*Instructions for the task*.
Copy out the lines from the one containing "Choose Edit Settings from the menu" to the one containing "The height and width of the screenshot is (502, 234).", including both, and leave the pictures out.
___ Stored data ___
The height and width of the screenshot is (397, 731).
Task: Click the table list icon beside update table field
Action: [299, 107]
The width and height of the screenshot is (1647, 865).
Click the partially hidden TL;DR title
___
___ Stored data ___
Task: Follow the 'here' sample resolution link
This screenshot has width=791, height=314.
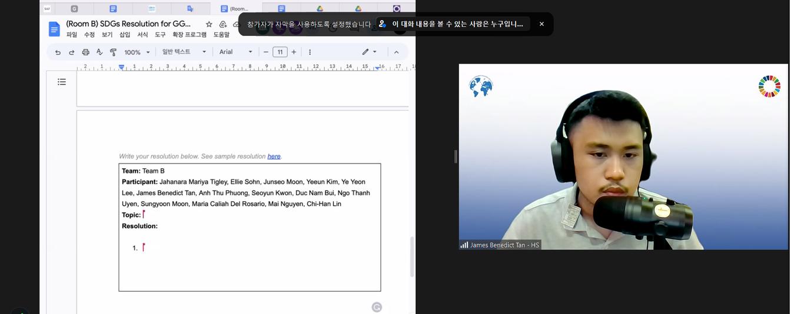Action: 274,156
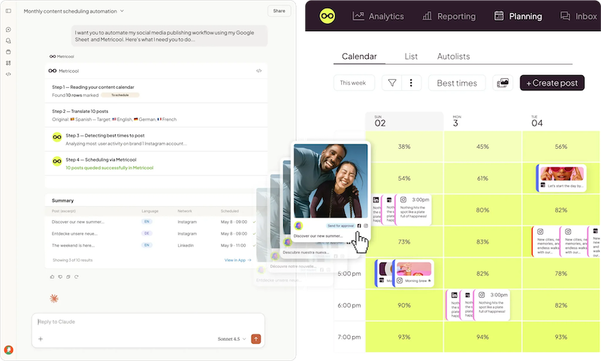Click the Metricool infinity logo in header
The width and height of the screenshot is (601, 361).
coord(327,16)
___
___ Stored data ___
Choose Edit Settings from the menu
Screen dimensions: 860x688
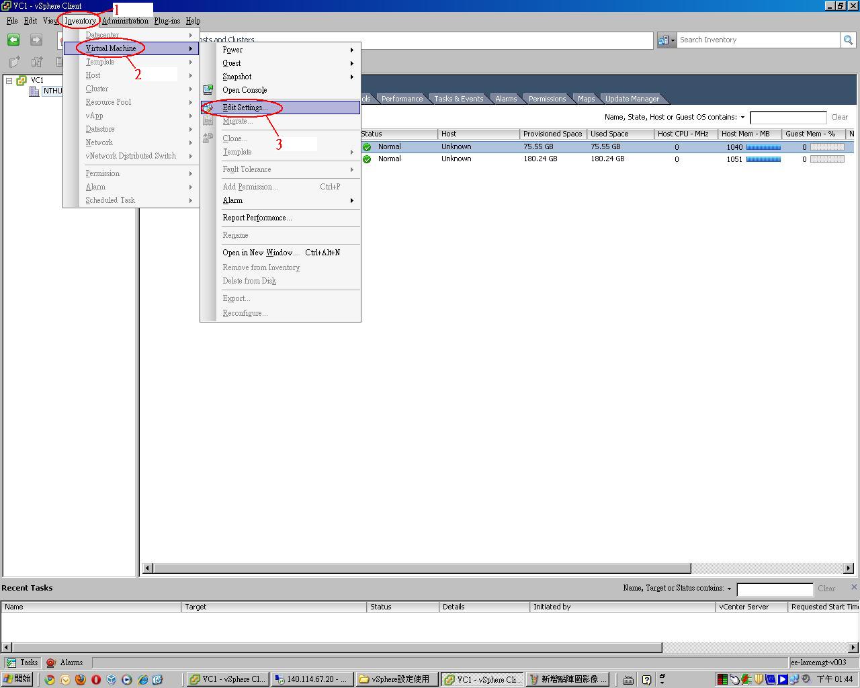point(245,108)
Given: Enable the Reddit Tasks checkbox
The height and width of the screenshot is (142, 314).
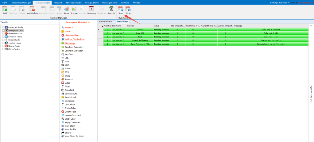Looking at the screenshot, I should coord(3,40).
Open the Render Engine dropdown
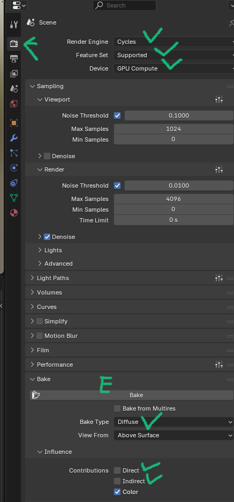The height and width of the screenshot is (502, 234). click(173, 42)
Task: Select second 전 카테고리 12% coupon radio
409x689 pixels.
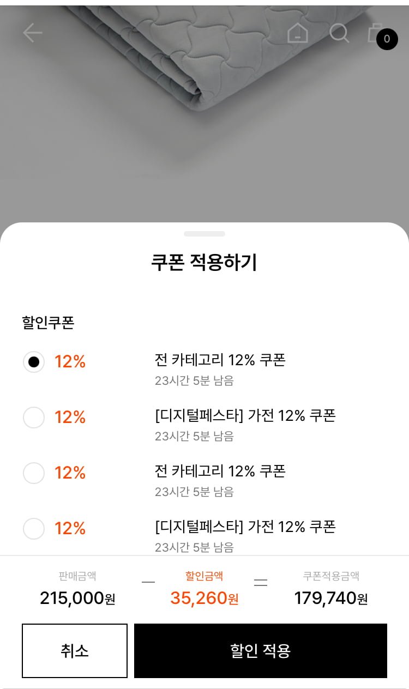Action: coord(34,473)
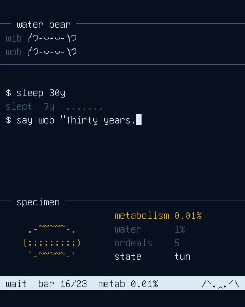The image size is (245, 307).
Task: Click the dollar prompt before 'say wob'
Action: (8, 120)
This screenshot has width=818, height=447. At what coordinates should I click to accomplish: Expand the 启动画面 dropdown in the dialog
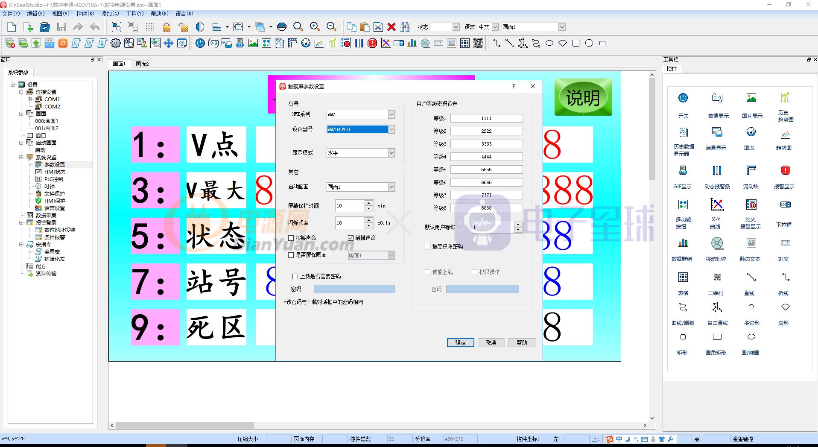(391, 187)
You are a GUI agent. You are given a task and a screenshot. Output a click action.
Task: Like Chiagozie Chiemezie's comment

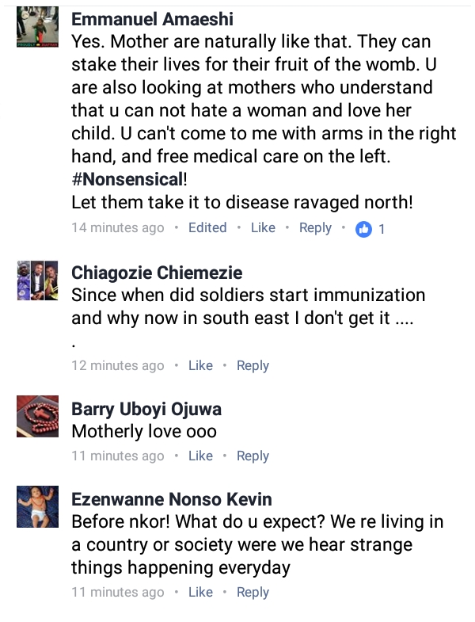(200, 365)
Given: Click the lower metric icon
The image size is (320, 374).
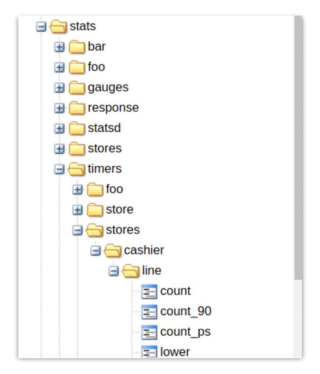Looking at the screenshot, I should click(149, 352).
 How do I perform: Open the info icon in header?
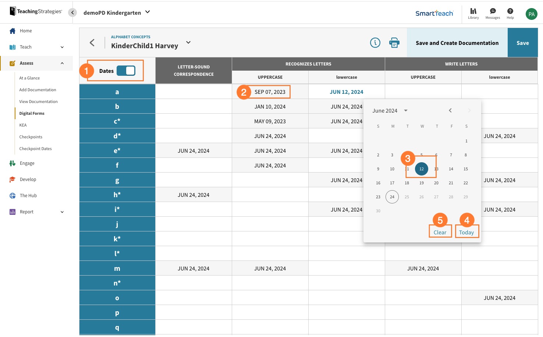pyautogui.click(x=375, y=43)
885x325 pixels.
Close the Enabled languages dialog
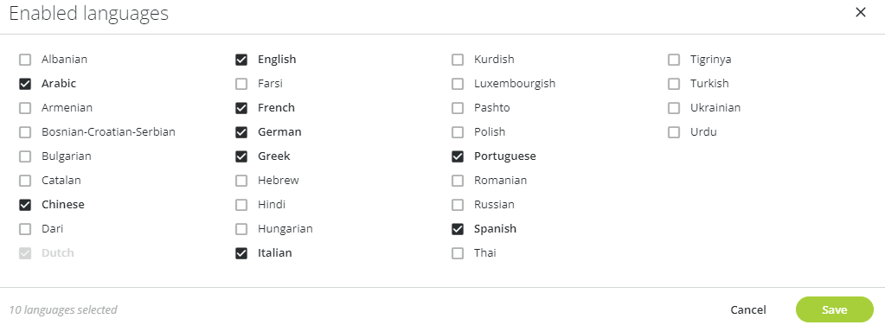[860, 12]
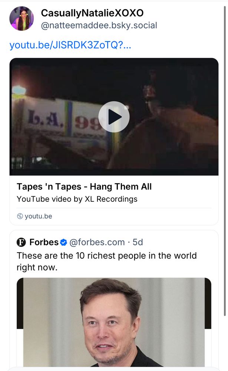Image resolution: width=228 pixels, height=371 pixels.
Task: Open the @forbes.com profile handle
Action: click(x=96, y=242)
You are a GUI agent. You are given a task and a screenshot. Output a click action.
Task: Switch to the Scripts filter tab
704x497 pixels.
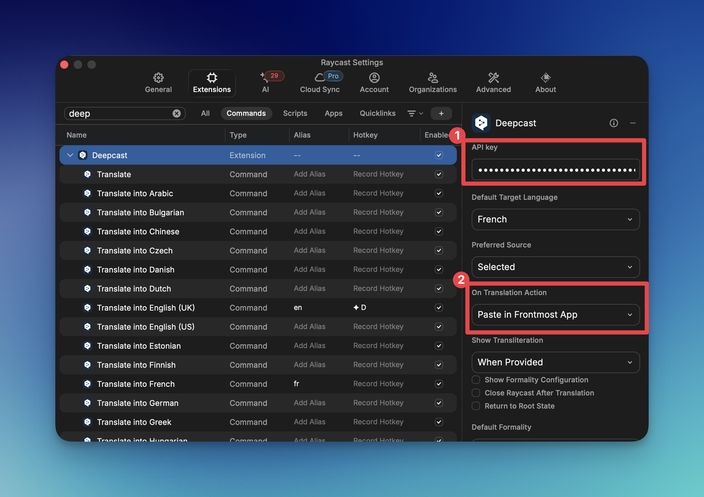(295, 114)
___
*Result for this task*.
Choose Edit Settings from the menu
Screen dimensions: 860x688
point(245,108)
Given: Enable the Reddit Tasks checkbox
The height and width of the screenshot is (142, 314).
Looking at the screenshot, I should coord(3,40).
Open the Render Engine dropdown
The height and width of the screenshot is (502, 234). click(173, 42)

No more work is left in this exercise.